We reached out to the Cities of North Bend and Snoqualmie to see if similar cuts might be necessary to deal with any COVID-related budget shortfalls.

North Bend Mayor Rob McFarland said, “We, like all local jurisdictions anticipate significant revenue shortfalls due the reduction of business activity in response to the COVID-19 pandemic.”

McFarland explained sales taxes, business and occupation taxes, and property taxes are the city’s main sources of revenue for North Bend.

He added, “Our city finances, unlike many surrounding cities, have a larger share of sales tax revenues compared to other revenue sources and therefore an outsized impact when stores are closed.”

McFarland said before the statewide Stay Home Order was mandated the city was experiencing solid sale tax revenue growth and this, combined with the city operating with very lean staffing (which has been challenging), gives it a little more cushion to more fully evaluate things before taking any additional savings actions.

He commented, “We are continuing to evaluate and develop plans for adjustments in the city budget which may include staffing adjustments and those proposals will be vetted with Council in the near future.”

Snoqualmie Mayor Matt Larson said they are not anticipating staff reductions at this time. He added revenue decline estimates are speculative at this time and hoped to more detailed data after the end of April.

Larson thinks Snoqualmie may end up in better shape than Issaquah because the city’s two major revenue sources – property and utility taxes -which are very stable.

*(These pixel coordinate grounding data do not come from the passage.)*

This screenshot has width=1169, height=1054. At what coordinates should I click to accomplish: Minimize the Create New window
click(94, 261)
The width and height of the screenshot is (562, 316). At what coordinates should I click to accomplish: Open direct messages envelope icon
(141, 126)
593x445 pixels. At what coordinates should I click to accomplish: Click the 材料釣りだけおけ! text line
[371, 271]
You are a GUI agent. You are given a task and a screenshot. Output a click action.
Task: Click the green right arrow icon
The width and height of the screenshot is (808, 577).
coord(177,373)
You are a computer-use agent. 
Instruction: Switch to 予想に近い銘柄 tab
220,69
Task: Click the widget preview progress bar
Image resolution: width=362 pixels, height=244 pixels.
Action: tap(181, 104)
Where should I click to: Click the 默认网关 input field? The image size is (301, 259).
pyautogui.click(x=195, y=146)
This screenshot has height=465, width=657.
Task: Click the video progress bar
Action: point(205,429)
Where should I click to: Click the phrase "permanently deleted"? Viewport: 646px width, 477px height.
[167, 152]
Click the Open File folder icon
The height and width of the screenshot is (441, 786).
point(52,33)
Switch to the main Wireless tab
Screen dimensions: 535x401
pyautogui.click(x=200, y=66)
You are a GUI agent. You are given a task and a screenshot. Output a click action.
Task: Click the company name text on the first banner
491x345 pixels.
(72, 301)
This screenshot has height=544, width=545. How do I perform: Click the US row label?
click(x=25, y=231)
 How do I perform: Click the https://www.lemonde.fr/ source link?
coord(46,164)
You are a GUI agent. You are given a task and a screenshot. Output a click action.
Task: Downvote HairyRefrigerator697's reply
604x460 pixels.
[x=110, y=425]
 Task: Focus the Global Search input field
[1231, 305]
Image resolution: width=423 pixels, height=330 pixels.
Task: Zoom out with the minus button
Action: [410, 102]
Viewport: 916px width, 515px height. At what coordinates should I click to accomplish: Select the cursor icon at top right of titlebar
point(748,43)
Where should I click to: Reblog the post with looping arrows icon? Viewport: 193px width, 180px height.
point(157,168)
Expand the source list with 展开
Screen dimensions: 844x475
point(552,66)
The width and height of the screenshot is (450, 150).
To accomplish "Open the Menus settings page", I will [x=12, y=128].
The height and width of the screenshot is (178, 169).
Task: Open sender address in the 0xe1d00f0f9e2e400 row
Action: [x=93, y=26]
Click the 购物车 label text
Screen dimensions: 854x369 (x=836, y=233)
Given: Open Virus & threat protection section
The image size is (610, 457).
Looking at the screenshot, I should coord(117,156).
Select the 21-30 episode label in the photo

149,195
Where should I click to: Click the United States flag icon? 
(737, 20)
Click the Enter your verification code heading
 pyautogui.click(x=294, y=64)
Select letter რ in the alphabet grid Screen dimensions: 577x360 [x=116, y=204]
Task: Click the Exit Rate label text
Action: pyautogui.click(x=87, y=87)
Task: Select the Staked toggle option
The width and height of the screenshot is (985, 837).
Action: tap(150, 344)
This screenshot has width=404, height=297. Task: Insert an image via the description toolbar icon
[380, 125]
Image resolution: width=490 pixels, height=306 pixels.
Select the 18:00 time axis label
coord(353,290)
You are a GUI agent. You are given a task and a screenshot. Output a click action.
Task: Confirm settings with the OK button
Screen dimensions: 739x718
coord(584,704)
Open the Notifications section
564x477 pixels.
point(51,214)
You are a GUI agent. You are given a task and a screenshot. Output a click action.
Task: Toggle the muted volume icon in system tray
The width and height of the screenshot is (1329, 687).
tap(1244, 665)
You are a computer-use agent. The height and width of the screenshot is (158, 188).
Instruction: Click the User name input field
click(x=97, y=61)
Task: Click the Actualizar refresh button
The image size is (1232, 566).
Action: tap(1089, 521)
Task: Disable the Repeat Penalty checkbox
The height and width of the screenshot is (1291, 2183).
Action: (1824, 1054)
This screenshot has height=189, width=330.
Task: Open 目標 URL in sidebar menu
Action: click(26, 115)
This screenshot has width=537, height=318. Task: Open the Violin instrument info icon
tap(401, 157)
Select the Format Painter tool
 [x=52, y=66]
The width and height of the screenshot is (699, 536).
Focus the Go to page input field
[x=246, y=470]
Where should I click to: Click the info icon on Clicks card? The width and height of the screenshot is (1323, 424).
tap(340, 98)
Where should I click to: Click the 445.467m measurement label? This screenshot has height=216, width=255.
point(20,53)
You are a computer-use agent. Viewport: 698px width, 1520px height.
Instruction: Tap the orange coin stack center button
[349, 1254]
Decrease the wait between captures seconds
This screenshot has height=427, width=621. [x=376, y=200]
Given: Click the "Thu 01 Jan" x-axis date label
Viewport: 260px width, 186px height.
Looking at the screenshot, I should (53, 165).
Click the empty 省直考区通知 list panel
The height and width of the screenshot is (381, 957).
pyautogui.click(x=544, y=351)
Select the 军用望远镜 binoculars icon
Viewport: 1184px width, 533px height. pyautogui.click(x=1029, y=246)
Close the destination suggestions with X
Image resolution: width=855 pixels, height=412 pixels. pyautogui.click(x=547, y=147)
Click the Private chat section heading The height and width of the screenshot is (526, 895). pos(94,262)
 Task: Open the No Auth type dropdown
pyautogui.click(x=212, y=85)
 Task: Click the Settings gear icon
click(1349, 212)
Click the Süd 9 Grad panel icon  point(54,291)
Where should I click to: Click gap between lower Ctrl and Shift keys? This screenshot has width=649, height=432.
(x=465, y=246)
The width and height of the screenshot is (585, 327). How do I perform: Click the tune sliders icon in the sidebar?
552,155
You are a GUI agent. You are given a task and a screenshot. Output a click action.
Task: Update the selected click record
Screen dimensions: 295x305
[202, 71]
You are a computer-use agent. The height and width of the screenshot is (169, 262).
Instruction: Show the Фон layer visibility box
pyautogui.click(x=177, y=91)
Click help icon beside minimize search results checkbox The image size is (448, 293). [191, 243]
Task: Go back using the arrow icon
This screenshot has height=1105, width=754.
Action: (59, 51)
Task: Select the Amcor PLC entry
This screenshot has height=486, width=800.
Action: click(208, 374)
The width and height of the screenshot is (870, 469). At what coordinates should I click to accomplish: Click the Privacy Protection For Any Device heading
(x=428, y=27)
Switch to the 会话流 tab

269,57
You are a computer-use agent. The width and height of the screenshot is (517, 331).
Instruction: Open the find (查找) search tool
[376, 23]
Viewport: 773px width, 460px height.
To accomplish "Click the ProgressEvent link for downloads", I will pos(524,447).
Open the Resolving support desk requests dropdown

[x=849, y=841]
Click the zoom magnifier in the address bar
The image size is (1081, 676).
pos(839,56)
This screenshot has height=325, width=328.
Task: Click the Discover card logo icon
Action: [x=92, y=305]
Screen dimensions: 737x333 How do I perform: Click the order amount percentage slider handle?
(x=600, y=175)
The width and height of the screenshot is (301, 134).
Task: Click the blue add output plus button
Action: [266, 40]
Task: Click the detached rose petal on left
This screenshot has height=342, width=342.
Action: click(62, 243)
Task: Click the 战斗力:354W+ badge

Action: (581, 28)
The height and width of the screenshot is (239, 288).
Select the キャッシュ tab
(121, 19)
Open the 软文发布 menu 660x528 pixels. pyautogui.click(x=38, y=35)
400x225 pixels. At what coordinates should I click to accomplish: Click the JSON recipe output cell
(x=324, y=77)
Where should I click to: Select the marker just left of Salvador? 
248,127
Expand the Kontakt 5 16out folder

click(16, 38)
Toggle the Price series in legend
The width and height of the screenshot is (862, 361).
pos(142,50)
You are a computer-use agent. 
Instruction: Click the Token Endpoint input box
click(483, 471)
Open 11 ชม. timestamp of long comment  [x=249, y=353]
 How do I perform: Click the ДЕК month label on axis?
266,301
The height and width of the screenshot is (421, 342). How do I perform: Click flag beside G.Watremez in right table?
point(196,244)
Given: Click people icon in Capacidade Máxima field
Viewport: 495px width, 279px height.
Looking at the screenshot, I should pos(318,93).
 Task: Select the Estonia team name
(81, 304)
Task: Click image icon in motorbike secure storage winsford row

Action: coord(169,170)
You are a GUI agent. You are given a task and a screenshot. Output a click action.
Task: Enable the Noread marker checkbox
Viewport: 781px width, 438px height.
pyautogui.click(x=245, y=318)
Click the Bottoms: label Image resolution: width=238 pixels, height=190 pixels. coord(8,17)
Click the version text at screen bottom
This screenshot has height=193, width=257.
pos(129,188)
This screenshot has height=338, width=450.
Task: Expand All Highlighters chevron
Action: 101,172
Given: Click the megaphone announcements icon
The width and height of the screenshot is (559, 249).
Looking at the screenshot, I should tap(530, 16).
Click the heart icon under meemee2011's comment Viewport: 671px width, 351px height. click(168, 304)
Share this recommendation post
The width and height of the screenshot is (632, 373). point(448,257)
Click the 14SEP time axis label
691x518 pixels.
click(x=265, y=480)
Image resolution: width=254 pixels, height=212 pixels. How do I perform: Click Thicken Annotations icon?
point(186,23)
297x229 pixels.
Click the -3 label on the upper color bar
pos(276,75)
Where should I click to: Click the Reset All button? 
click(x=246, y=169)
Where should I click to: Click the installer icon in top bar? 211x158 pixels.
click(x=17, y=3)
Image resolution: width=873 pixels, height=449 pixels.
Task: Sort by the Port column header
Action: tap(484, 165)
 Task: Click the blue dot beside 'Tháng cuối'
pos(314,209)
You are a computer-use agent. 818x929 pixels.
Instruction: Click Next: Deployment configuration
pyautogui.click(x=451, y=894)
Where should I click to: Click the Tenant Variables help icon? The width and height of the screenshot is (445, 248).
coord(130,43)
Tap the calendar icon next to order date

He said, “Unlike volatile sales taxes that rise and crash with economic cycles, these sources are very stable. Cities like Issaquah and North Bend rely on a significant amount of sales and B&O tax revenue to sustain their budgets. It’s great during the good times, but painful during recessions and a virus crisis. While we will still be seriously impacted, it will not be nearly as significant as communities like Issaquah, North Bend, Covington and Kent. “

Larson also noted city planning for its “fiscal cliff” – which refers of the build-out of Snoqualmie Ridge when huge amounts of one-time development related revenue would disappear – may also help with COVID-19 budget shortfalls.

Larson said, “To prepare for this, we slowly removed one-time revenue from our ongoing operational budget to create an ongoing sustainable general fund. This action gave us the ability to build up healthy operational, emergency, capital and rainy-day reserves.”

Larson did say, though, several capital projects like the Community Center expansion may become a victim of the current crisis more than staff cuts.

He anticipates city reserve funds helping with budget challenges caused by the COVID-19 crisis. Snoqualmie City Council, though, would have to approve that spending.